As Kyle wrote last week, “Joel McDurmon, president of the Christian Reconstructionist organization American Vision, which espouses the Christian Reconstructionist view that ‘men must choose in their civil affairs to be governed by God’s law’ as explicitly set out in the Old Testament.”
McDurmon says that “God revealed that the homosexual act is a civil crime, and it just so happens that He revealed that the homosexual act as a civil crime deserves the death penalty.” He also said that a proposal in Uganda to impose the death penalty for homosexuality didn’t go far enough because it should also impose “Old Testament law” by making adultery a capital crime as well.
After we reported on his views last week, McDurmon released a statement clarifying that he does not support the death penalty for “homosexuality in general” but merely “the ‘act’ of sodomy.”
UPDATE: McDurmon insists that he no longer holds these views.
North Carolina pastor Scott Brown is the director of the National Center for Family-Integrated Churches, a spinoff of Vision Forum. Articles on Brown’s website present an array of Christian Patriarchy views, including:
- We “should counsel our Christian wives and daughters to rid their wardrobes of tight clothing and modern bathing suits” because there “ should be a sense of shame for distracting someone from purity” and having a “distracting appearance.”
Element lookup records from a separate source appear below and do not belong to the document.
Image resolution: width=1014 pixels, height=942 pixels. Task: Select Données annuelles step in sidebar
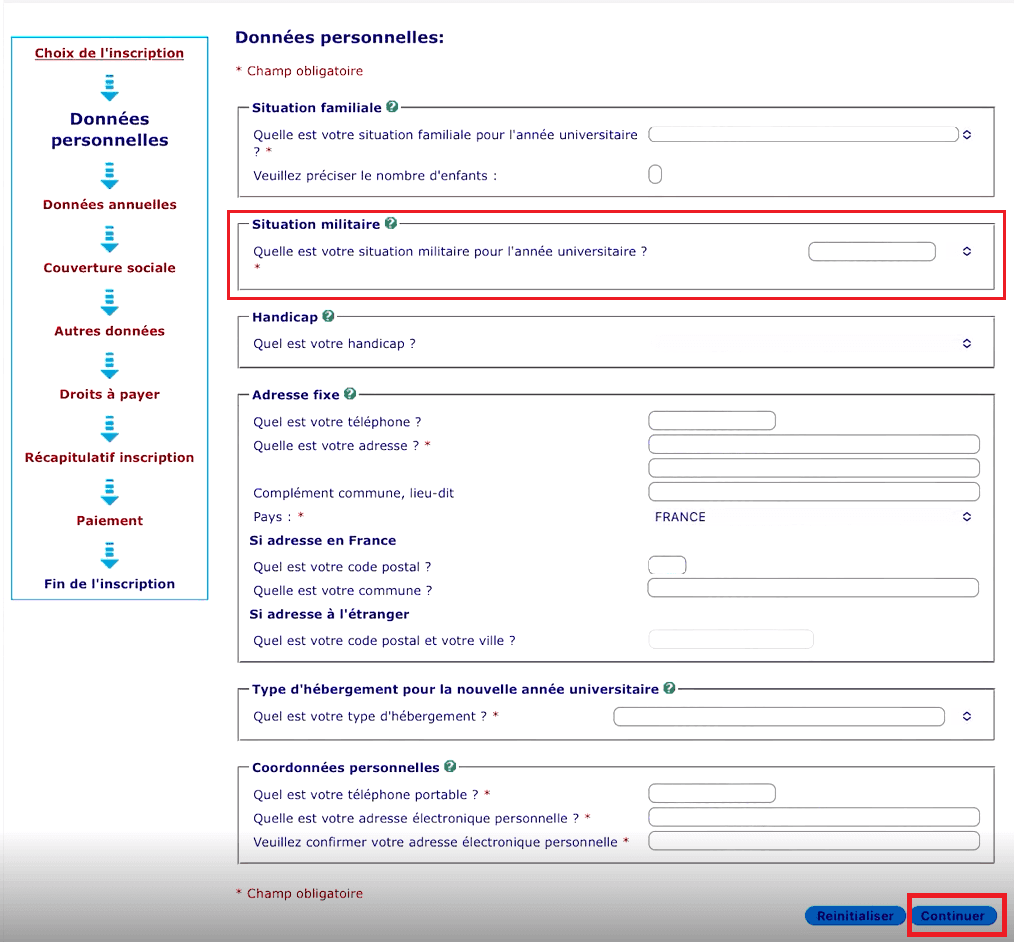[109, 204]
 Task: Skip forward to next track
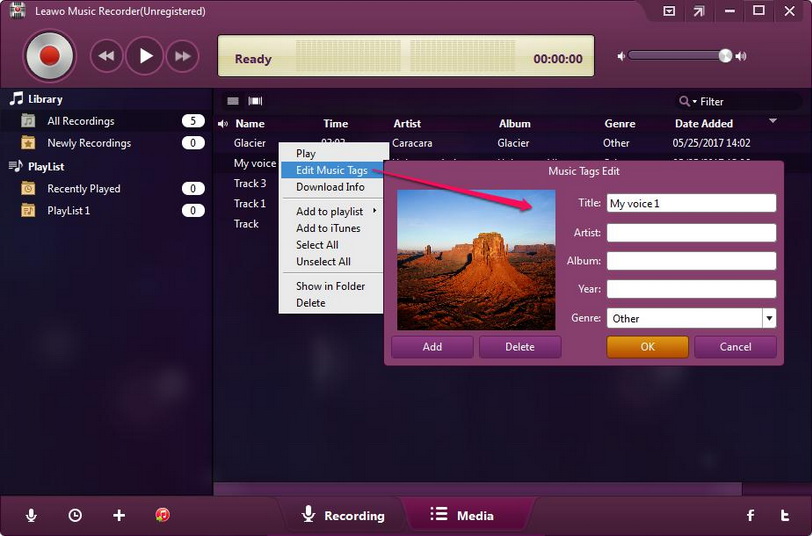(x=182, y=56)
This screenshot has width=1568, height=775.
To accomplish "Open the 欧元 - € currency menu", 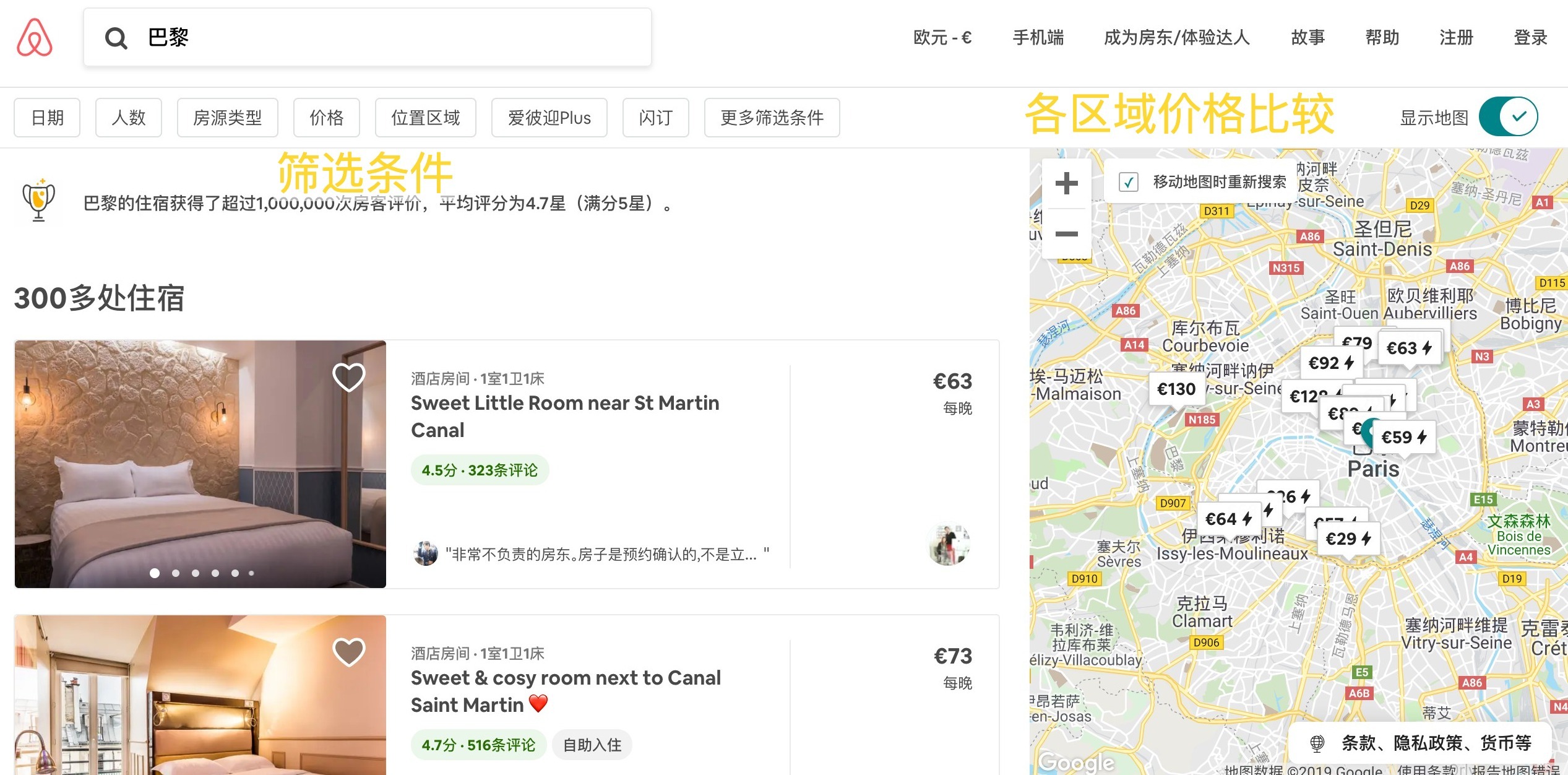I will 942,38.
- Lamenting that “in the evangelical community, art and fashion have become exempt from biblical evaluation,” leading to reverence for Michelangelo and Leonardo Da Vinci, who operated under the “influence of homosexuality” and “some of our most revered artifacts of Greek sculpture” which “ were produced by homosexual, pagan artist.”
- “Husbands should be teaching their wives. The father is a key component of the delivery system for the news of the kingdom of God, and when you bypass him, you reject the biblical order for the church and the home.”
This is just skimming the surface. Also speaking at Swanson’s conference will be former Vision Forum activist Geoff Botkin; James Lansberry, who has been working to help conservative evangelicals bypass the Affordable Care Act; and Bill Jack, an occasional cohost on Swanson’s radio program who took the Cake Wars to a new low when he tried to get a baker to write “God hates gays” on a cake.
Along with Cruz, Huckabee and Jindal, a number of activists with a cozy relationship with the GOP have also been confirmed to attend, including Bob Vander Plaats and Chuck Hurley of the influential Iowa conservative group The Family Leader, Kelly Shackelford of the Liberty Institute and Colorado Republican state senator Kevin Lundberg.